2014 proved to be an eventful year for the Orangutan Conservancy, as we forged new paths in our mission of better protecting orangutans on many fronts. While we continued supporting our core projects, we also began new alignments both in Indonesia and here in America. Along with helping important on-the-ground projects in Asia through funding and logistical support, we also attended events here in the USA to increase public awareness about the plight of orangutans and their rainforest homes in the 21st century.
As early 2014 kicked off, OC was chosen by Great Ape Survival Partnership (GRASP) as one of the few NGOS to be included on its innovative apeAPP. With dedicated pages for all of the great apes, we were honored to be picked to represent the orangutan world. ApeAPP is a clever portal for those seeking on-the-go info about ape conservation, and GRASP will debuting a new and even more exciting design in early 2015. We also began a new relationship with Australia’s The Orangutan Project (TOP) and started promoting their orangutan adoption program. The year was off to a fast start.
By March, the Orangutan Conservancy website had been transformed into an on-line location that people can depend on for regularly updated conservation news. Providing capsulized news stories from outlets and publications around the globe, the OC landing page is a convenient one-stop location to keep up to date on orangutan news, commentary and information. The third month of the year was also special for us in that we gave a slew of “Save the Orangutan” wristbands to a third-grade life sciences class in Oregon, whose students have dedicated themselves to studying endangered animals – in particular the orangutan. These conservation-minded kids have taken it upon themselves to teach their community about orangutans and the many threats facing these amazing apes, particularly palm oil.
In April, perhaps inspired by Earth Day, we began a new informal alliance here in America – the California Orangutan Alliance - with the Orangutan Republic. The purpose of this collaboration is to attend more live events together in the western United States, and increase the public’s awareness of orangutans and the enormous challenges of protecting their ecosystem. The Orangutan Conservancy always seeks out like-minded collaborations, and we know this joint venture will allow us even more opportunities for face to face interaction with many interested people at gatherings across our state.

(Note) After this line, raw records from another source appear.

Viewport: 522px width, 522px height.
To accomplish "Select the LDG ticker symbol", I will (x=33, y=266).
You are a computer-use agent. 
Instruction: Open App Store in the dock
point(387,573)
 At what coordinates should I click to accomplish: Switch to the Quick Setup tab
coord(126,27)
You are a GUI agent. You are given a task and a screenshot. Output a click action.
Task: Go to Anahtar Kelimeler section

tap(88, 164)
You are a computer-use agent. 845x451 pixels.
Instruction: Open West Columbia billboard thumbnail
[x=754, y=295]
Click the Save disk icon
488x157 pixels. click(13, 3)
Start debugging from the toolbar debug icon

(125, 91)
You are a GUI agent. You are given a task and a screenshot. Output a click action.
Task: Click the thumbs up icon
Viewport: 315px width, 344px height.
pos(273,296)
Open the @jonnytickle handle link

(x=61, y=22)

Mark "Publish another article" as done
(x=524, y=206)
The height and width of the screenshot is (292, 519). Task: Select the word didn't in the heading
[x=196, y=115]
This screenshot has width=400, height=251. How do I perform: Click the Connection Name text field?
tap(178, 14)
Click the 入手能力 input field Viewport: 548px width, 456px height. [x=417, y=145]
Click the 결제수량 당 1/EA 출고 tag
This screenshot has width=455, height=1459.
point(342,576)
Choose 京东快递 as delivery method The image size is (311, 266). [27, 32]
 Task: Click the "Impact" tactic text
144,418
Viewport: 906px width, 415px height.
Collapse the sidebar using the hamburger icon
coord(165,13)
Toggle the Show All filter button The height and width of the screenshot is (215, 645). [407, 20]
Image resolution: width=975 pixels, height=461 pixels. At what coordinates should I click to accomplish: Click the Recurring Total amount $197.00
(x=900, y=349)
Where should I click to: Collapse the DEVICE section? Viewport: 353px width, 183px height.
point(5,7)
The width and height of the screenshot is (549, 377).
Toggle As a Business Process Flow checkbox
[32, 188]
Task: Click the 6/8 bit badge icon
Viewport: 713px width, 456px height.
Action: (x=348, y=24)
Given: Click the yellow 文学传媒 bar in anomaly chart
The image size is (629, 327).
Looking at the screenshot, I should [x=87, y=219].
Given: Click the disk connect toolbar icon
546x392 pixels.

One of our first co-sponsored tables was at the WorldFest event in Los Angeles County in June.
Along with a spring round of project funding – highlighted by our first donation to Orangutan Haven - May found us promoting the first-ever “Rainforest Live” event that was spearheaded by the innovative team at the Orangutan Tropical Peatland Project (OuTrop). The real-time, 24-hour event broadcast across social media provided a fresh and very timely view of the Indonesian rainforest. Never has Facebook and Twitter offered such an insightful real-time view into the fragile ecosystem and home to orangutans and countless other species as well as some of the world’s most exotic flora and fauna. We salute OuTrop and everyone involved for this clever combination of technology and conservation.
Knowledge, Support and Friendship are three components of the workshop
June is our busiest month at the Orangutan Conservancy, because it’s when we fund, stage and host the annual OC/OVAG Veterinary Workshop in Indonesia. Hard working veterinarians that care for thousands of captive and wild orangutans come together just this one time a year to share their field knowledge and a full year’s worth of experiences. The event is truly a one-of-a-kind experience and provides an ongoing support system for the frontline heroes that care for so many injured and ill orangutans due to habitat loss, illegal hunting and human encroachment into their forest world. The 6th Annual Workshop was the largest yet and was held at our new permanent home in Jogjakarta. Our supporters make this event a reality each year and as you can see by the photo, the vets are very thankful for the opportunity to be in attendance.
In July, OC, along with four other orangutan groups, co-sponsored a debate/discussion in-situ that focused on the environmental positions of the candidates for the next President of Indonesia. We are all hopeful that new President Joko Widodo, who took office in October, will honor the pledge his representative made at the debate to “take extraordinary law enforcement actions against violations in the fields of forestry and marine resources in Indonesia.”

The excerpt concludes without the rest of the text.